AFFILIATION: Hungarian Academy of Sciences, Research Centre for the Humanities, Institute of Philosophy
FIELD OF SCHOLARSHIP: History of Philosophy, Phenomenology, Philosophy of Art

BIOGRAPHICAL NOTE:

I finished my PhD at the Eötvös Loránt University of Budapest and the Babeș-Bolyai University of Cluj with an investigation in Edmund Husserl’s philosophy of knowledge and its beginnings in his philosophy of arithmetic and his seminal but still relevant studies on the logic of signs. Currently I work as a research fellow at the Hungarian Academy of Sciences. Due to my training in German language resp. German philosophy and my constantly growing interest in Austro-Hungarian intellectual history, in the last few years I have made progress in encompassing the partly uncharted territories of Hungarian pre-war intelligentsia. Even though my serious interest in the group of intellectuals around the young Georg Lukács and Béla Balázs, the very group that underwent serious research not to mention the decade-long process of collecting their records, there is still enough work to do both in processing primary material and in re-evaluating the results of an established scholarship.

DETAILS OF RESEARCH:

In the meantime I work on a monograph which evaluates the life, work and reception of the 20th century Hungarian-born philosopher of art, Arnold Hauser (1892-1978). The work as a whole will be also a detailed account on last century Hungarian intellectual history. Taking cues from Hauser’s still unprocessed personal archives I will try argue for the thesis that the community that gave decisive impulses to the young Hauser, was much more an intellectual incubator than a clear-cut circle of progressive intellectuals. This community let us think of it as the Sunday Circle, but the narrative about its shared general outlook was forged a few decades after it ceased to exist. If anything could have been learnt in this circle was the stunning proximity of concurrent or even contradictory ideas and not a certain mood to contemplate things. Hauser probably learnt here that a thinker’s ideas are sociologically bound. But these sociological ties are pertaining to the idea that none of a scholar’s theses can perpetuate unless they are widely received and discussed. This applies mutatis mutandis to large portions of the history of art: they not only reflect a certain form of social embeddedness, but also a long history of how they resonate with different meanings and in different communities.

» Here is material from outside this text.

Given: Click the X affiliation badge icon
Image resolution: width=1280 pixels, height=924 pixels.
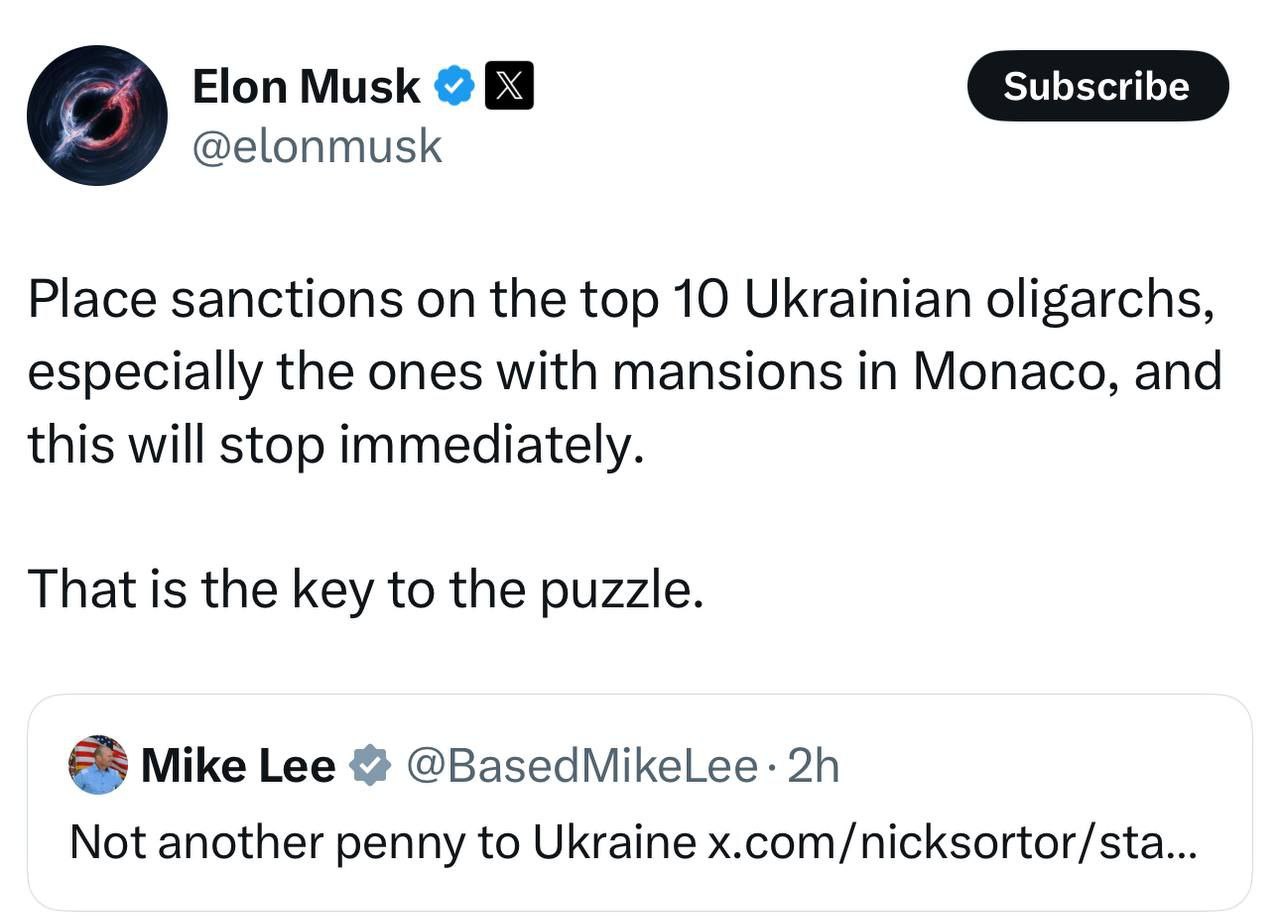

THREE KEY PUBLICATION REFERENCES:

2008 „How Do Categorial Representations Influence Everyday Intuition. On Husserl’s Early Attempt To Grasp The Horizontal Structure of Consciousness” In: Studia Universitatis Babes-Bolyai – Philosophia. LIII/1–2, pp. 49–62.

2012 “Wogegen wandte sich Husserl 1891? Ein Beitrag zur neueren Rezeption des Verhältnisses von Husserl und Frege”, in: Husserl Studies 28, pp. 95–120.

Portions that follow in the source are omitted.